____ RECORDED DATA

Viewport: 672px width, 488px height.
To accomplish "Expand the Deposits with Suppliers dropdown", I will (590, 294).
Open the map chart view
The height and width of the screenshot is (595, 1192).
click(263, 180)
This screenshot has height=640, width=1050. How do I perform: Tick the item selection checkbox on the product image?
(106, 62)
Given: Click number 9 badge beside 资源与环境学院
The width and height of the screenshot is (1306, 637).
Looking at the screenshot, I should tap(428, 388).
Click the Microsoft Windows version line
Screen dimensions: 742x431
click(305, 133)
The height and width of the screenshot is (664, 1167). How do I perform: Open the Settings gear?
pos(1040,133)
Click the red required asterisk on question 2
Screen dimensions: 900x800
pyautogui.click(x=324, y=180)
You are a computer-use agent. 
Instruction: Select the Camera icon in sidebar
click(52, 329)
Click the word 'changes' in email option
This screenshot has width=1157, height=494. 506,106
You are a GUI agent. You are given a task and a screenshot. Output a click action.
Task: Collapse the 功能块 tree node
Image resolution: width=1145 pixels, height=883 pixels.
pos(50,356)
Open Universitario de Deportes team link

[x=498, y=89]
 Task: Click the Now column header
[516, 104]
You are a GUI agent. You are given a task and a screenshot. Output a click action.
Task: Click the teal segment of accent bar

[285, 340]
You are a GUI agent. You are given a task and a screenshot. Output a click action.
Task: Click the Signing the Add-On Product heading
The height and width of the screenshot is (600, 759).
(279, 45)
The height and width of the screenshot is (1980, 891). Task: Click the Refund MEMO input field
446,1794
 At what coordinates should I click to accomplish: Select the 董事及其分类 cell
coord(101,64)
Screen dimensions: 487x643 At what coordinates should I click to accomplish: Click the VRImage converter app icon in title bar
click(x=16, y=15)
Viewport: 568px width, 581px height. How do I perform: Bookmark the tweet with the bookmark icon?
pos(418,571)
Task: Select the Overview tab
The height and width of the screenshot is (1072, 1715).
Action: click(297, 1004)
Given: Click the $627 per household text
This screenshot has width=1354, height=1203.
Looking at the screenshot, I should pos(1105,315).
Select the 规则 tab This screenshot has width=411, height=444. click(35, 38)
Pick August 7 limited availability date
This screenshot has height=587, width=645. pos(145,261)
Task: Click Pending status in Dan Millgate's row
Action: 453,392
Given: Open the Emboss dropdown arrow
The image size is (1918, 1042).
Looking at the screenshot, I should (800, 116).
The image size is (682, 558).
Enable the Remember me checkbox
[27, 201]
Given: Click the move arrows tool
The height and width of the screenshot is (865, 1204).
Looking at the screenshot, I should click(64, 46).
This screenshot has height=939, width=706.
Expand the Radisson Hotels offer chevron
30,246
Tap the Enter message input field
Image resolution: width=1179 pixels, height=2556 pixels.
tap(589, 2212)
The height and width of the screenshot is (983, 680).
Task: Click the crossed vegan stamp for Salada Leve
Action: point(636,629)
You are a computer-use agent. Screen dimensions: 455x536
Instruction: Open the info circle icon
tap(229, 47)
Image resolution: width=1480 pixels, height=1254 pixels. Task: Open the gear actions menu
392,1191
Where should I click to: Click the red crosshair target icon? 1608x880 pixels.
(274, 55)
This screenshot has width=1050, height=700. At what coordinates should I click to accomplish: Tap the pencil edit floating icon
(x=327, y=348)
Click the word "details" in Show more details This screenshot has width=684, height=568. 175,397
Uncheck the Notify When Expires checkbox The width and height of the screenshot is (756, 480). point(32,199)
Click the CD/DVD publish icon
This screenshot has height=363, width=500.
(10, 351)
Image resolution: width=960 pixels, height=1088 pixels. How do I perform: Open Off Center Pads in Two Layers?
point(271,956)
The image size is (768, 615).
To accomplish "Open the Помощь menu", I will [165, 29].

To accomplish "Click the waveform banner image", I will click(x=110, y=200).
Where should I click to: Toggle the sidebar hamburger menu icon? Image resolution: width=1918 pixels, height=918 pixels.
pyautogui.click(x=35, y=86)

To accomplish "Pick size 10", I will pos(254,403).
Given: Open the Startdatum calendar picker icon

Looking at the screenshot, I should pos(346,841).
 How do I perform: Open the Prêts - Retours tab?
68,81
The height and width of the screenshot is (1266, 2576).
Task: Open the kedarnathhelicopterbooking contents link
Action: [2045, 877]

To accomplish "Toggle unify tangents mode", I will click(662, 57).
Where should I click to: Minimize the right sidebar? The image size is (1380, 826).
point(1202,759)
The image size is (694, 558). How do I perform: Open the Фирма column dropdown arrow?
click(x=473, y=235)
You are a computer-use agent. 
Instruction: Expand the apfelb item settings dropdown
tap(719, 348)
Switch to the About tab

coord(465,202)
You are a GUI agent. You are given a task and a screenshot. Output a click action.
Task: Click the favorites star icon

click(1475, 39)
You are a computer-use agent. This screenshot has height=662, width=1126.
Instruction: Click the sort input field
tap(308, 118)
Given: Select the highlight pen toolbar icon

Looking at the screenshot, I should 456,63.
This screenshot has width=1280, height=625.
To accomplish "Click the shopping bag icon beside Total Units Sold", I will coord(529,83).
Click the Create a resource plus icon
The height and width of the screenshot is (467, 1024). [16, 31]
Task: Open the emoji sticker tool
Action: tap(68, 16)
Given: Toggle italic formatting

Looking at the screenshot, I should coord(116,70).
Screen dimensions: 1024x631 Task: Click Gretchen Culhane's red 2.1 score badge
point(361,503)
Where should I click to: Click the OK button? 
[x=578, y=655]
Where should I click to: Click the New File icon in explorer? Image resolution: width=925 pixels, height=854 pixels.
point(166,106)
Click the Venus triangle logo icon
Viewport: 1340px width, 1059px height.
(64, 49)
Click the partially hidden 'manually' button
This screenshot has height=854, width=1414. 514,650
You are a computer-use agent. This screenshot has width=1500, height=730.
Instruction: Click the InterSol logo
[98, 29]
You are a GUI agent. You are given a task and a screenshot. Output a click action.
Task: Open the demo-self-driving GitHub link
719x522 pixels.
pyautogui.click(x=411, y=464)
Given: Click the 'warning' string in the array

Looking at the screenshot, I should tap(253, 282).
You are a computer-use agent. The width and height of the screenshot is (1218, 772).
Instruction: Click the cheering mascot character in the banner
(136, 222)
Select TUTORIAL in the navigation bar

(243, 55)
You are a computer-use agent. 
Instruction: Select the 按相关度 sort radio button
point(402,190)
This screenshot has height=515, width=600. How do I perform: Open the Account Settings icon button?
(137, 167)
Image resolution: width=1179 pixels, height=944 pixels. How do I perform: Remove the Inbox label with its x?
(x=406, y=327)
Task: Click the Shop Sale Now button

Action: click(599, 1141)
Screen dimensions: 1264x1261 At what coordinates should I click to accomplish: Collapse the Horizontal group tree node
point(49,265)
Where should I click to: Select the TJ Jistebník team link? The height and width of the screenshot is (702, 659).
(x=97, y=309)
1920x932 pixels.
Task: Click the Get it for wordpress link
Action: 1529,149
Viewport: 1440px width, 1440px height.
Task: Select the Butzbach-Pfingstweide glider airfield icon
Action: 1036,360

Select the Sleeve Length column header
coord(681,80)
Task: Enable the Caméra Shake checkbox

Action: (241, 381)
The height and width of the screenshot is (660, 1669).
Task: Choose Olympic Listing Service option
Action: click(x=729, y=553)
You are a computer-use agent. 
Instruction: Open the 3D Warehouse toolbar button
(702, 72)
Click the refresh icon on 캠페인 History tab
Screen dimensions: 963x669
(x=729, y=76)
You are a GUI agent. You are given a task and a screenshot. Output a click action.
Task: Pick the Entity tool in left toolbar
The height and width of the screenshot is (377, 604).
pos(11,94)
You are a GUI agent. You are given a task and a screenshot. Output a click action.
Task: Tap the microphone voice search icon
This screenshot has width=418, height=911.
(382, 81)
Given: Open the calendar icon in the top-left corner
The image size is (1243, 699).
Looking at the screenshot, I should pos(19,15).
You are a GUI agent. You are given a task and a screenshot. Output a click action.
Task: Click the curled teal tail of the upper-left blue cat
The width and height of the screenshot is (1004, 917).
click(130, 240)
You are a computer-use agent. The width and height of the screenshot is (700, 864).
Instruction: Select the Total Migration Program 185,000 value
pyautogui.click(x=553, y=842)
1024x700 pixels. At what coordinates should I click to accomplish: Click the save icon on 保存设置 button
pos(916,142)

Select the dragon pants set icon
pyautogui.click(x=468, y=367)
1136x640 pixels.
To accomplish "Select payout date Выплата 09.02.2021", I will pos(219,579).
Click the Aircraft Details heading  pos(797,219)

________

--- EXERCISE DETAILS ---
Take the line containing "Instruction: Select the Total" as the first line and the last line of the data above as the final one. Write out these lines and all between them exactly.

--- EXERCISE OUTPUT ---
Instruction: Select the Total Migration Program 185,000 value
pyautogui.click(x=553, y=842)
1024x700 pixels. At what coordinates should I click to accomplish: Click the save icon on 保存设置 button
pos(916,142)

Select the dragon pants set icon
pyautogui.click(x=468, y=367)
1136x640 pixels.
To accomplish "Select payout date Выплата 09.02.2021", I will pos(219,579).
Click the Aircraft Details heading  pos(797,219)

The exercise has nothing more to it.